Bostonians who suffer, but love the MBTA, must often wonder, how this really is one of the best transit systems in the country. For the average passenger the system is erratic and dated; often failing at the moments most personally important. Talk about amazing technology, a system that will fail when you personally need it most. Activist (T Rider's Union, Bad Transit) and transit enthusiasts must be further concerned. It has had a series of general managers that are openly anti-transit. The current GM, Dan Grabauskas, a relative-believer in transit at least, has managed to make station and operational improvements but is bogged down in debt and an inexplicable malaise in the State to treat transit seriously. While the turnpike and roadways get bailouts, transit is left drowning in unfair obligations. These obligations, many steaming from "Big Dig Mitigation" projects, were financed by the T, unlike the roadways, which are treated as capital improvements.

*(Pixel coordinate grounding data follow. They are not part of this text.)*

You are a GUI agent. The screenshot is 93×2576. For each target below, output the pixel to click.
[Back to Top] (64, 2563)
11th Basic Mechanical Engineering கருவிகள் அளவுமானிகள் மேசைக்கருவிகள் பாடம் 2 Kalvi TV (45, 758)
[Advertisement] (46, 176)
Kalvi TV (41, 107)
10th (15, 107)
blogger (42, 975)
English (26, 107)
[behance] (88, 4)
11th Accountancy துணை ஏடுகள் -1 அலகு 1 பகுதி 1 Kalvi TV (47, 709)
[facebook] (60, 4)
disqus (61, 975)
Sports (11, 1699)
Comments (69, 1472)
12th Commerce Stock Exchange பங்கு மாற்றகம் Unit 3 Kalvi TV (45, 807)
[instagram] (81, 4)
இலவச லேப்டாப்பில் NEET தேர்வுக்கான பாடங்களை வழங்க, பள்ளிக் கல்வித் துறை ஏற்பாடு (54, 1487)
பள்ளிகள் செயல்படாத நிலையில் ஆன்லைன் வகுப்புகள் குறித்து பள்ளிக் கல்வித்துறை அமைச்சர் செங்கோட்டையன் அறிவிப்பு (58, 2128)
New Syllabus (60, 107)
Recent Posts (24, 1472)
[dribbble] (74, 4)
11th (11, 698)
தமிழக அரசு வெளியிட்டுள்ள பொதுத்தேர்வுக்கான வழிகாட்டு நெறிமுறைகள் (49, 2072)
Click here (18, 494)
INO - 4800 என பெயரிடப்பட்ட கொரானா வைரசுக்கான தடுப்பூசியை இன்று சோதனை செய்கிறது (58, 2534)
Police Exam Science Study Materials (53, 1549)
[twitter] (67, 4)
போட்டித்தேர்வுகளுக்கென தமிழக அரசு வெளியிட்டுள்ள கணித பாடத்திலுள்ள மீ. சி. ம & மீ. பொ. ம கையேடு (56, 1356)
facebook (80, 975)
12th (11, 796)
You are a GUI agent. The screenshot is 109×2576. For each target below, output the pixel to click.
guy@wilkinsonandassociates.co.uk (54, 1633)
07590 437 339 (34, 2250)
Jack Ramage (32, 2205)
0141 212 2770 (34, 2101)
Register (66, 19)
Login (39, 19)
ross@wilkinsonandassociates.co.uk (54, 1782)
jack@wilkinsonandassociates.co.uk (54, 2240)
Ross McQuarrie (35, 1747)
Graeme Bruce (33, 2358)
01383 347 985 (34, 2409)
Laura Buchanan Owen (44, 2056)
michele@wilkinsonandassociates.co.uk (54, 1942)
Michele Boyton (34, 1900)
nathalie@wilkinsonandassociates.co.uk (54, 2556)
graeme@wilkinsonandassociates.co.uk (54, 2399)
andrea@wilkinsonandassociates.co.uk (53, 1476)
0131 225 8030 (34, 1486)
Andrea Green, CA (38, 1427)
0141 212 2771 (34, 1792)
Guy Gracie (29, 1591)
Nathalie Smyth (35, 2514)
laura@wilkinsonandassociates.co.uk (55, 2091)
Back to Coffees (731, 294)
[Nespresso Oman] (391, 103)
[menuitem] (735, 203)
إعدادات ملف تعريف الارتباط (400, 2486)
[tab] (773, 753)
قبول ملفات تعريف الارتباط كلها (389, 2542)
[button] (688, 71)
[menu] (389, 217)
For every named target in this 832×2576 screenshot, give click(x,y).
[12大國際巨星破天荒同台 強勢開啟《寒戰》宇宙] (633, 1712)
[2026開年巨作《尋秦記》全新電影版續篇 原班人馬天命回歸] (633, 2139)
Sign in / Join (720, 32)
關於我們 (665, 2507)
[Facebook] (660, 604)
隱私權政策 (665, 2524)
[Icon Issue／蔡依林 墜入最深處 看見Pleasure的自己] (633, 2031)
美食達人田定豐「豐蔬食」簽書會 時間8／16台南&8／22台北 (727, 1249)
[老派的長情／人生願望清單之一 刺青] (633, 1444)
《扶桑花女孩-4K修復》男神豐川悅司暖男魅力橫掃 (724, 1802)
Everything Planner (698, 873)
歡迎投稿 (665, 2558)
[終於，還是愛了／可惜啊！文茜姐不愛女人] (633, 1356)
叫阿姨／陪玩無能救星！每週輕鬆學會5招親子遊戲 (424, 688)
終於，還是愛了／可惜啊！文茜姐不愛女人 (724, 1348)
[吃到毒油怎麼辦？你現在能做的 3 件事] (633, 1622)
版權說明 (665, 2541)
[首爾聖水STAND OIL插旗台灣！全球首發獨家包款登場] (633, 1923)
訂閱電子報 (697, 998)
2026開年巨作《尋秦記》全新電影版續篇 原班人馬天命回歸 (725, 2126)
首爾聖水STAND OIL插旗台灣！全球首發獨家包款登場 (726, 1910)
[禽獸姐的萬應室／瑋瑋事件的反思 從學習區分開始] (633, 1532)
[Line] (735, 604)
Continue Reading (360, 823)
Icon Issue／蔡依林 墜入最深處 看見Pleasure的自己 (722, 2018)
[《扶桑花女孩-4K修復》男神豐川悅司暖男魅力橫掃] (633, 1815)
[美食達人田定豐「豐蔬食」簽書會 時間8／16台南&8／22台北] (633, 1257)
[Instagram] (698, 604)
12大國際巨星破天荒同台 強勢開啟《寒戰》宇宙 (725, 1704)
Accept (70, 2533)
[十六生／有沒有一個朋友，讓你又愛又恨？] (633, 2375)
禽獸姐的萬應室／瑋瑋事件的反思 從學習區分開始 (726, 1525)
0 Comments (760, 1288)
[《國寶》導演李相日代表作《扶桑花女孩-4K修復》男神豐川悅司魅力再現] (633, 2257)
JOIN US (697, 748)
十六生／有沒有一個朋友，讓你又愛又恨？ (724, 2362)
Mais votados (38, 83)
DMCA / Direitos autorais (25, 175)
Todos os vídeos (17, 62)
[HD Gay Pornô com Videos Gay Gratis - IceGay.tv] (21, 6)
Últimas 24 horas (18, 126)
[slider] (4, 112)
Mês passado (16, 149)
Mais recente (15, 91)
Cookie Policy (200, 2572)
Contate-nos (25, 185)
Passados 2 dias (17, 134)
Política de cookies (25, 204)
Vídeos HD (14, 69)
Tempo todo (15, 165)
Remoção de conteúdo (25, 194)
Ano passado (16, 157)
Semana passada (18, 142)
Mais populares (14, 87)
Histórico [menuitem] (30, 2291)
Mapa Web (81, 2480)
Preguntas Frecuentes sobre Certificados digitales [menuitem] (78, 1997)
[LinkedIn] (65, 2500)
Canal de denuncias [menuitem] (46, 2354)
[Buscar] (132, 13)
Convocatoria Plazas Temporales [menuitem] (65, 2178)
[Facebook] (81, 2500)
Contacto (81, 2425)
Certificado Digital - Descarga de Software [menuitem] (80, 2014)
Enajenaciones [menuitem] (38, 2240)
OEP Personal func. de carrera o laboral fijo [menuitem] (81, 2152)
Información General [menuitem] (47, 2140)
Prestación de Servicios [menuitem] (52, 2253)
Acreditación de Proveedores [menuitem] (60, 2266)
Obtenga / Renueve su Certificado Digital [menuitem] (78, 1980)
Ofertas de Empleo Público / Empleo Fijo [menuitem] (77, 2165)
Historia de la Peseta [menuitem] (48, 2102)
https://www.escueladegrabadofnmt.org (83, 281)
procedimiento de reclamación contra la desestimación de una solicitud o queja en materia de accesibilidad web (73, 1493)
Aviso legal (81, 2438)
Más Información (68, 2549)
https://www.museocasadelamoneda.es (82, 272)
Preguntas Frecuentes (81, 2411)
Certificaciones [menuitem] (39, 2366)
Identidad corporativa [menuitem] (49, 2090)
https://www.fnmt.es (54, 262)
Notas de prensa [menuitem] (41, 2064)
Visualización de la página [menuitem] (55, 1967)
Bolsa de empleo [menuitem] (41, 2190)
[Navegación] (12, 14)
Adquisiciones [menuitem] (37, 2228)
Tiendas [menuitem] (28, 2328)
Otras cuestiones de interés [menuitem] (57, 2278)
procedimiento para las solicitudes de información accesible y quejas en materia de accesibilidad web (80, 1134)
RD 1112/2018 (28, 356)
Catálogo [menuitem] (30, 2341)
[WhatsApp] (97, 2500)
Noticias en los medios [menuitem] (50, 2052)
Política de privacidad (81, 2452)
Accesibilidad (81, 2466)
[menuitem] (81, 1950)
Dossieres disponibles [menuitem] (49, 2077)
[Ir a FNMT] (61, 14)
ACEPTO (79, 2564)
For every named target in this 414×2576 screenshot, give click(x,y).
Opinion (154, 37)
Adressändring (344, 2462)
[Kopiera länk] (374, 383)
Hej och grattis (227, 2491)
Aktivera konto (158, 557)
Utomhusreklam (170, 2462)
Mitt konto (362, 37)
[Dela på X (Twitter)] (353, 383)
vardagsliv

So it's not difficult to see why passengers and transit advocates can barely focus beyond keeping the T alive; at a time when transit elsewhere is resurgent. While this slow-action drama continues, the city and region risk being passed-up by progressives such as Denver, Portland, and even LA who are making bold moves to invest in transit for the future. In a time of energy crisis and climate change where transit has never looked better, and when dozens of cities across the nation are making strides towards building or expanding systems, Boston is stuck. Worse still, the current ideas for expanding and improving the T are tepid and inadequate to the needs of a world class city. The silver-line, an unquestionable failure is now promised to be followed by the "Urban Ring," another BRT idea that is even more poorly conceived with more never-to-happen tunnels. I know that is hard to believe if you have ever had to suffer the Silver Line, but imagine a rapid transit bus somehow ploughing through the LMAA on surface roads. Further, worthwhile projects such as extending the Green and Blue Lines are going nowhere. Worse still, there is no room for new ideas such as expanding capacity in the central core of Green line subway, now congested beyond belief, with quadruple tracking or new tunnels...or regaining ground by extending the E line back to Centre Street, if not to Arborway.

I would argue that the time is now to resolve the T's constant fiscal crisis (operating and capital) with a sustainable solution (beyond the sales tax). Now is the time for the T to evaluate the whole system (Commuter Rail, Rapid Transit, and Bus) to imagine and plan for a system worthy of a world class city of the 21st Century. Now is the time to move beyond dated ideas (i.e. the pseudo-BRT Urban Ring Scheme) and make room to consider a new future.

Urban Planning is a series of posts meant to prompt dialogue on major urban issues, with a focus on ideas and solutions.